À sa manière, cet humaniste fut un bâtisseur de l’université nouvelle. Il entreprend sa carrière de professeur à l’Université Laval en 1938, au moment où une nouvelle faculté vient d’être créée : la Faculté des lettres succède à l’École normale supérieure. Signe des temps, on entend passer d’une institution vouée à la seule préparation des professeurs de collèges à une autre qui, elle, se souciera de former de véritables universitaires, des diplômés compétents et ouverts sur le monde, préparés à créer des connaissances neuves et à en faire profiter toute la société. Le mouvement est lancé : c’est alors que commencent à arriver les Luc Lacourcière et les Jean Lechevalier, les Félix-Antoine Savard, Jeanne Lapointe, Marcel Trudel ; avec ces personnages s’instaure une tradition intellectuelle qui marquera vivement le milieu du siècle, au Québec et ailleurs.

Monsieur Lebel embrassera avec enthousiasme cette cause nouvelle. Avec son doctorat londonien et, sur ses légendaires carnets de notes, les noms de dizaines et de dizaines de savants qu’il a côtoyés à Londres, à Paris, à Athènes, il se met à la tâche. Le grec, bien sûr, sera son premier souci. La Faculté des arts et les collèges lui envoient leurs professeurs, lui-même appuie leurs efforts pour renouveler l’enseignement des études classiques ; il publie, il donne des conférences, il est présent partout, si bien qu’en peu de temps, son action porte fruit : un vent de fraîcheur se répand dans les collèges classiques, un renouveau auquel est associé le nom de Maurice Lebel. Il devient la référence.

Sa notoriété ne tient pas qu’à son érudition. Durant ses études, il avait parcouru plusieurs pays d’Europe, avec un grand enthousiasme et une curiosité vive dont il ne s’est jamais départi. Il parle abondamment d’une Grèce qui n’a rien de théorique ou de livresque : il l’a parcourue à pied, il sait décrire concrètement une Acropole qu’il a vue, une plaine de Marathon qu’il a marchée. Combien d’étudiants verront naître à son contact le désir de partir, d’aller voir ailleurs ! Et de revenir, comme lui, doctorat en poche. Car l’un de ses soucis sera toujours de stimuler les étudiants, de les convaincre qu’il ne faut pas craindre de se hisser au rang des meilleurs. Il les met en contact avec des collègues des plus prestigieuses universités, il leur fournit de solides lettres de recommandation, et va même jusqu’à aménager pour eux le rendez-vous qui leur procurera la bourse dont ils auront besoin !

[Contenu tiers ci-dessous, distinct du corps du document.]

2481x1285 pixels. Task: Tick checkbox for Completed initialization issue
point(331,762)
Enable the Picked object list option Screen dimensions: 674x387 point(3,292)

À la Faculté, les projets sont ambitieux : on veut développer, dans toutes les disciplines, un enseignement de très haute qualité. Les professeurs, hélas, ne sont pas très nombreux. Qu’à cela ne tienne, ceux qui sont en place se multiplieront pour combler les lacunes. C’est ainsi que Maurice Lebel, devenu secrétaire de la Faculté (il en deviendra doyen par la suite), fait intervenir les connaissances qu’il a acquises pour enseigner tout aussi bien le grec que la poésie, la rédaction française, la littérature comparée, la littérature canadienne d’expression française et anglaise, et combien d’autres sujets ! Il le fait avec brio, tout en dirigeant les premiers étudiants qui déposeront leurs thèses doctorales, sous sa direction.

Esprit universel, doté d’un intérêt immense pour tous les savoirs du monde, le professeur Lebel publiera abondamment, et même jusqu’au dernier moment. Là encore, aucun domaine n’était étranger à cet humaniste ; il embrasse large, il veut faire connaître les objets de ses multiples coups de coeur, il entend communiquer sa flamme. Une telle carrière n’est toutefois pas sans embûches : Pic de la Mirandole aurait eu de la difficulté à maîtriser « le savoir universel » s’il avait vécu au milieu du XXe siècle… On a parfois reproché à Maurice Lebel, cet homme de feu, de se disperser. Mais tout était à faire, peu nombreux étaient les maîtres, mince encore était la tradition intellectuelle. C’est tout à l’honneur de cet érudit d’avoir consenti à se laisser parfois distraire de ses orientations premières pour se mettre au service des étudiants et des études nouvelles.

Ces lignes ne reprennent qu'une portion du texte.